Po obfitym obiedzie u Babci, każdy z nas może narzekać na lekkie bóle brzucha. No ale domowych pierogów się nie odmawia. Zupełnie inaczej prezentuje się sytuacja, gdy po normalnych posiłkach odczuwamy podobny dyskomfort. Organizm jasno daje nam do zrozumienia, że pora zastanowić się nad tym, co mamy na talerzu.
Przyczyn może być wiele
Wzdęcia brzucha mogą być spowodowane przez wiele czynników. Z jednej strony, to nietolerancja niektórych cukrów. Z innej, problemy z wchłanianiem glutenu.
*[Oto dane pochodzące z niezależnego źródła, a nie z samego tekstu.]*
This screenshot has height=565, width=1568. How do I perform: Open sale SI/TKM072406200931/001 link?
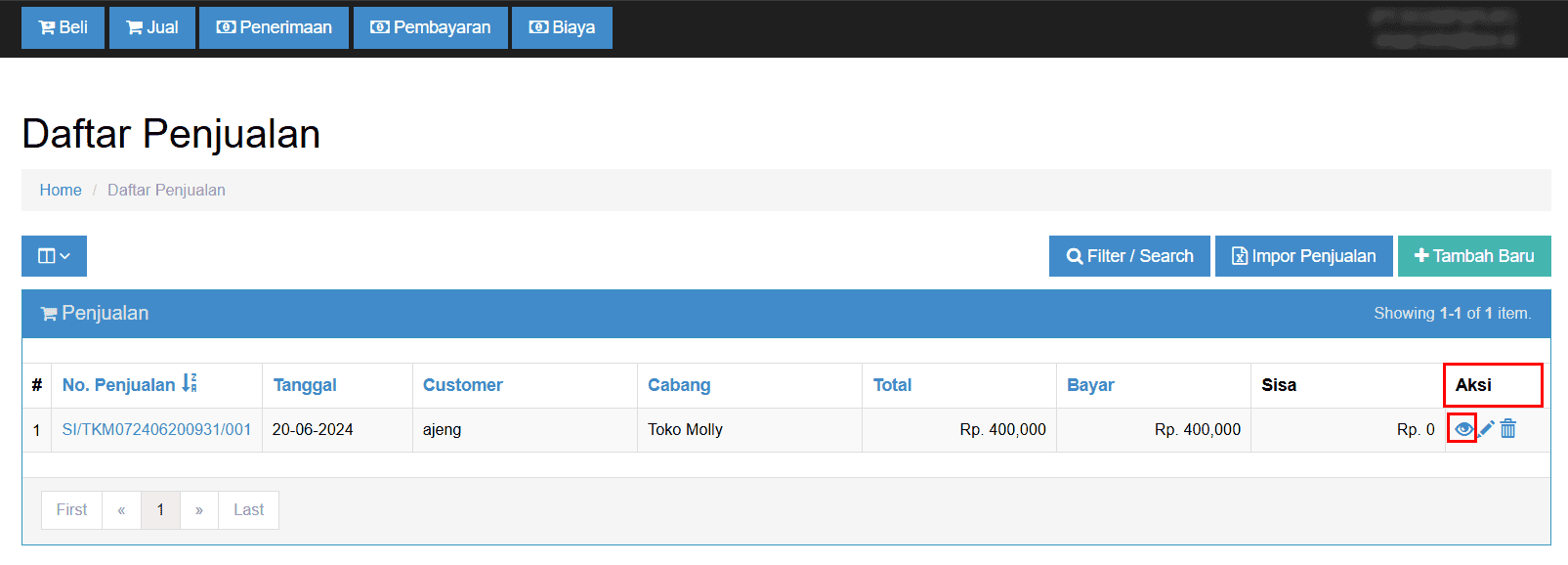tap(156, 430)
Być może za gazy i wzdęcia odpowiada nadmierny rozrost flory bakteryjnej. Bywa, że to upośledzenie w działaniu czynnościowym jelit. Aż w końcu, to może być zwykła reakcja na przedłużający się, chroniczny stres.
Jedno jest pewne – jeżeli wzdęty brzuch towarzyszy ci uporczywie, zastanów się, co ląduje na twoim talerzu. Być może to reakcja alergiczna na któryś ze składników pokarmowych. Jednak gdy sytuacja się powtarza, warto zwrócić się do lekarza pierwszego kontaktu w celu zrobienia badań. Szukanie w ciemno raczej tu nie pomoże.
Co powoduje gazy?
Najbardziej popularne produkty powodujące wzdęcia, to z pewnością groch, fasola, ciecierzyca czy soczewica. Z pewnością będą to również produkty zbożowe. Po zjedzeniu kapusty, brukselki, cebuli czy kalafiora, również możesz poczuć gazy. Sery pleśniowe oraz jabłka, gruszki czy śliwki też odpowiadają za gazy. Na cenzurowanym będą też produkty mleczne, jeżeli borykasz się z nietolerancją laktozy.
W moim przypadku na wzdęty brzuch wpływa rodzaj spożytego posiłku. Tłuste potrawy trawią się gorzej.